* **Data provided**
==*==

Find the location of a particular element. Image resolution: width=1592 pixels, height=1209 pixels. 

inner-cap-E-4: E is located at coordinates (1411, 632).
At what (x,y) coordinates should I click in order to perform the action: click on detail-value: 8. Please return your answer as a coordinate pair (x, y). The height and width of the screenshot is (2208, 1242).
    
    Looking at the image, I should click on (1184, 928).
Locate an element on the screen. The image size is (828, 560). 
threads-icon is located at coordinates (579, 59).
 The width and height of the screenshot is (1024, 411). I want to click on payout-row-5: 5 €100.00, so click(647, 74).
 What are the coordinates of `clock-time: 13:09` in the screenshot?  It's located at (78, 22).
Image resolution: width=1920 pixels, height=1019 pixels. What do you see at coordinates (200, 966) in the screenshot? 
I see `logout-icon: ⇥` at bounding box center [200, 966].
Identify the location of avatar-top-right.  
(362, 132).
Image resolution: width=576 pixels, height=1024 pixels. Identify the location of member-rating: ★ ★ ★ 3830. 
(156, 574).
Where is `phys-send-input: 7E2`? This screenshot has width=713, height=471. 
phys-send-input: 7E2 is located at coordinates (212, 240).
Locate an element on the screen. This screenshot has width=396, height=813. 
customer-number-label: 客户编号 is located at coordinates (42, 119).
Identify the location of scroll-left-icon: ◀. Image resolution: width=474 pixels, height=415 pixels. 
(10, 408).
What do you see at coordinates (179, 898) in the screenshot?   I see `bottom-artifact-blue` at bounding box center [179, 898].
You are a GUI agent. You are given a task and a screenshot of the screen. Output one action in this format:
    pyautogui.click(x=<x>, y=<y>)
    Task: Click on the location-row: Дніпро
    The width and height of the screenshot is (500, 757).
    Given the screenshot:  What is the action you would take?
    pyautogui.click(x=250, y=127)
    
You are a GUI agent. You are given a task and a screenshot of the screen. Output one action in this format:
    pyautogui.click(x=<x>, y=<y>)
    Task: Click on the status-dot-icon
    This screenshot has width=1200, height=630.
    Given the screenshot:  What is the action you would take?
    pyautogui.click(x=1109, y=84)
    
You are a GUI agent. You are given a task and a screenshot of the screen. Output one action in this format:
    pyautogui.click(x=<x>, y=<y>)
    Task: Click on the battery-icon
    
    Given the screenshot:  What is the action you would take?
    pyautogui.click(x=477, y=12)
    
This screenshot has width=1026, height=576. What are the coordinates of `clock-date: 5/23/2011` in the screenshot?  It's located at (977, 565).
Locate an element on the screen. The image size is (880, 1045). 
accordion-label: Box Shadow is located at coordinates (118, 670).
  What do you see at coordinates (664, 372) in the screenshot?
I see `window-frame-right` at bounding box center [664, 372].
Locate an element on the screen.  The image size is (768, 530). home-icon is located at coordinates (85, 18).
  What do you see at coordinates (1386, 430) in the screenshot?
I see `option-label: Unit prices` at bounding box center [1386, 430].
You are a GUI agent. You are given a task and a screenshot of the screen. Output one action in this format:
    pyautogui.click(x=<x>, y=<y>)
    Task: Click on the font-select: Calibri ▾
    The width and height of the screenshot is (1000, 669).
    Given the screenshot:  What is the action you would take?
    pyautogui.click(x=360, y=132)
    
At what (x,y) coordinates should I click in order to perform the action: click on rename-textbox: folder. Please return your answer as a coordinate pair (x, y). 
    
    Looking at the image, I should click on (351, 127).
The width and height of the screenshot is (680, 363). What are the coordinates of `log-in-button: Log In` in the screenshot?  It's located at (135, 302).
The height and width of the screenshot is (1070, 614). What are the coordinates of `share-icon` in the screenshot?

==*==

* **Task prompt**
Can you set out every line of the records above as a Markdown table with the columns "Line No." and "Content", numbering the rows and leaving out blank lines?

* **Finished exercise**
| Line No. | Content |
|---|---|
| 1 | Find the location of a particular element. Image resolution: width=1592 pixels, height=1209 pixels.  |
| 2 | inner-cap-E-4: E is located at coordinates (1411, 632). |
| 3 | At what (x,y) coordinates should I click in order to perform the action: click on detail-value: 8. Please return your answer as a coordinate pair (x, y). The height and width of the screenshot is (2208, 1242). |
| 4 |     Looking at the image, I should click on (1184, 928). |
| 5 | Locate an element on the screen. The image size is (828, 560).  |
| 6 | threads-icon is located at coordinates (579, 59). |
| 7 |  The width and height of the screenshot is (1024, 411). I want to click on payout-row-5: 5 €100.00, so click(647, 74). |
| 8 |  What are the coordinates of `clock-time: 13:09` in the screenshot?  It's located at (78, 22). |
| 9 | Image resolution: width=1920 pixels, height=1019 pixels. What do you see at coordinates (200, 966) in the screenshot?  |
| 10 | I see `logout-icon: ⇥` at bounding box center [200, 966]. |
| 11 | Identify the location of avatar-top-right.   |
| 12 | (362, 132). |
| 13 | Image resolution: width=576 pixels, height=1024 pixels. Identify the location of member-rating: ★ ★ ★ 3830.  |
| 14 | (156, 574). |
| 15 | Where is `phys-send-input: 7E2`? This screenshot has width=713, height=471.  |
| 16 | phys-send-input: 7E2 is located at coordinates (212, 240). |
| 17 | Locate an element on the screen. This screenshot has width=396, height=813.  |
| 18 | customer-number-label: 客户编号 is located at coordinates (42, 119). |
| 19 | Identify the location of scroll-left-icon: ◀. Image resolution: width=474 pixels, height=415 pixels.  |
| 20 | (10, 408). |
| 21 | What do you see at coordinates (179, 898) in the screenshot?   I see `bottom-artifact-blue` at bounding box center [179, 898]. |
| 22 | You are a GUI agent. You are given a task and a screenshot of the screen. Output one action in this format: |
| 23 |     pyautogui.click(x=<x>, y=<y>) |
| 24 |     Task: Click on the location-row: Дніпро |
| 25 |     The width and height of the screenshot is (500, 757). |
| 26 |     Given the screenshot:  What is the action you would take? |
| 27 |     pyautogui.click(x=250, y=127) |
| 28 | You are a GUI agent. You are given a task and a screenshot of the screen. Output one action in this format: |
| 29 |     pyautogui.click(x=<x>, y=<y>) |
| 30 |     Task: Click on the status-dot-icon |
| 31 |     This screenshot has width=1200, height=630. |
| 32 |     Given the screenshot:  What is the action you would take? |
| 33 |     pyautogui.click(x=1109, y=84) |
| 34 | You are a GUI agent. You are given a task and a screenshot of the screen. Output one action in this format: |
| 35 |     pyautogui.click(x=<x>, y=<y>) |
| 36 |     Task: Click on the battery-icon |
| 37 |     Given the screenshot:  What is the action you would take? |
| 38 |     pyautogui.click(x=477, y=12) |
| 39 | This screenshot has width=1026, height=576. What are the coordinates of `clock-date: 5/23/2011` in the screenshot?  It's located at (977, 565). |
| 40 | Locate an element on the screen. The image size is (880, 1045).  |
| 41 | accordion-label: Box Shadow is located at coordinates (118, 670). |
| 42 |   What do you see at coordinates (664, 372) in the screenshot? |
| 43 | I see `window-frame-right` at bounding box center [664, 372]. |
| 44 | Locate an element on the screen.  The image size is (768, 530). home-icon is located at coordinates (85, 18). |
| 45 |   What do you see at coordinates (1386, 430) in the screenshot? |
| 46 | I see `option-label: Unit prices` at bounding box center [1386, 430]. |
| 47 | You are a GUI agent. You are given a task and a screenshot of the screen. Output one action in this format: |
| 48 |     pyautogui.click(x=<x>, y=<y>) |
| 49 |     Task: Click on the font-select: Calibri ▾ |
| 50 |     The width and height of the screenshot is (1000, 669). |
| 51 |     Given the screenshot:  What is the action you would take? |
| 52 |     pyautogui.click(x=360, y=132) |
| 53 | At what (x,y) coordinates should I click in order to perform the action: click on rename-textbox: folder. Please return your answer as a coordinate pair (x, y).  |
| 54 |     Looking at the image, I should click on (351, 127). |
| 55 | The width and height of the screenshot is (680, 363). What are the coordinates of `log-in-button: Log In` in the screenshot?  It's located at (135, 302). |
| 56 | The height and width of the screenshot is (1070, 614). What are the coordinates of `share-icon` in the screenshot? |